Jürgen A., 54

Am Tage des Umzugs in eine TWG:

Ich war unzufrieden mit meinem Leben; ich wollte raus aus der Illegalität, war viel mit Drogen unterwegs. Ich habe lange gebraucht, um Hilfe in Anspruch zu nehmen, aber ich wollte etwas verändern. Ich bin jetzt jugendliche 54, und da geht sicher noch was. Ich wollte nicht mehr auf der Stelle treten oder rückwärts, ich wollt nach vorne. Dafür habe ich Hilfe gebraucht, und die habe ich hier gekriegt.

Hier hat sich meine Einstellung zum Leben geändert; ich bin persönlich ruhiger geworden; die Einstellung zu meinem Gegenüber hat sich auch geändert, ich war früher vielmehr für mich; jetzt komme ich auch mit anderen Leuten klar, mit denen ich vorher nie Kontakt gehabt hätte; ich konnte mich entwickeln, konnte mich austesten. Es ist wichtig, dass man die Hinweise dazu bekommt; vieles hat man schon, aber man weiß es gar nicht. Man schaut nicht so genau in sich rein, und da sind die Hinweise hilfreich. Und in den Gruppen konnte ich auch mal zuschauen bei den anderen, da hatte man dann eine Baustelle und konnte sich damit befassen. Da bin ich aufgefangen worden, wenn’s manchmal schwierig war. Wenn ich mir das angeschaut und drüber gesprochen habe, dann ist das meistens positiv für mich ausgegangen. Es war nicht immer einfach, weil ich es mir selbst schwer gemacht habe.

Heimbeirat, ja, das habe ich sehr gern gemacht, weil ich für die anderen Bewohner da war. Ich konnte üben, vor anderen Leuten zu sprechen und mich für andere einzusetzen. Ja, das war eine sehr gute Aufgabe, das habe ich sehr gern gemacht. Ich habe auch Diplomatie gelernt; zu vermitteln, mich auszutauschen mit Hilfe von der Leitung, das war sehr gut.

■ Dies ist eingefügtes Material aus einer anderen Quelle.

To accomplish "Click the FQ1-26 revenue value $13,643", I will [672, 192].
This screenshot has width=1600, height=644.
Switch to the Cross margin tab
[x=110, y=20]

Was den Weg betrifft, der vor mir liegt, da bin ich sehr zuversichtlich. Das Werkzeug, was ich hier mitbekommen habe, kann ich weiterhin gebrauchen. Ich möchte eine Ausbildung zum Genesungsbegleiter machen; ich habe den Lehrgang bekommen. Dann bin ich tätig in einer Selbsthilfegruppe, da werde ich den Suchtkrankenhelfer machen. Ich möchte meine Erfahrungen gern weitergeben. Durch den Aufenthalt hier kann ich den Führerschein auch wieder machen. Das Handwerkliche könnte ich zwar, aber ich bin nicht sicher, wie lang das körperlich noch gut geht. Und ich möchte nicht wieder zurückfallen. Das wär mir fast passiert, als ich mich handwerklich ausgetestet hab. Ein Verhaltensrückfall war schon da, gottseidank kein Konsumrückfall, aber es hat nicht viel gefehlt.

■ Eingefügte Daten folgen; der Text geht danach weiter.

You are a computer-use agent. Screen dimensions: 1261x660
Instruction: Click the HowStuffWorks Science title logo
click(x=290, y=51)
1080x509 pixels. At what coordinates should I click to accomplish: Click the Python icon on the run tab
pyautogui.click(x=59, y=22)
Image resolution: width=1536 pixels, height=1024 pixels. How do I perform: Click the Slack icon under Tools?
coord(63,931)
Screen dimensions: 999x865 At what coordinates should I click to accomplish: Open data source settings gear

Ich ziehe jetzt in eine TWG nach S.. Das ist mir wichtig, dass ich aus einem großen Haus nicht gleich wieder einsam irgendwo in der Bude hocke, sondern step by step. Das habe ich hier auch gelernt, dass man wirklich nach 30 Jahren Suchtverhalten kleinere Schritte geht. Deshalb möchte ich einen Zwischenschritt machen, um selbständiger zu leben, aber immer noch den Rückhalt zu haben, wenn ich unsicher bin oder Suchtdruck habe und einen Ansprechpartner brauche.

Ich weiss nicht, was in 4 Jahren ist. Aber so, wie ich mich jetzt hier verabschiede, so zuversichtlich und guter Dinge: ich habe hier neuen Lebensmut und neue Lebensfreude kennengelernt, und so wird das auch weitergehen. Aufgeben ist keine Option, das war’s bis jetzt nicht, und das wird’s auch dann nicht sein. Ich bin jetzt 3 Jahre trocken, und in 4 Jahren sind es 7.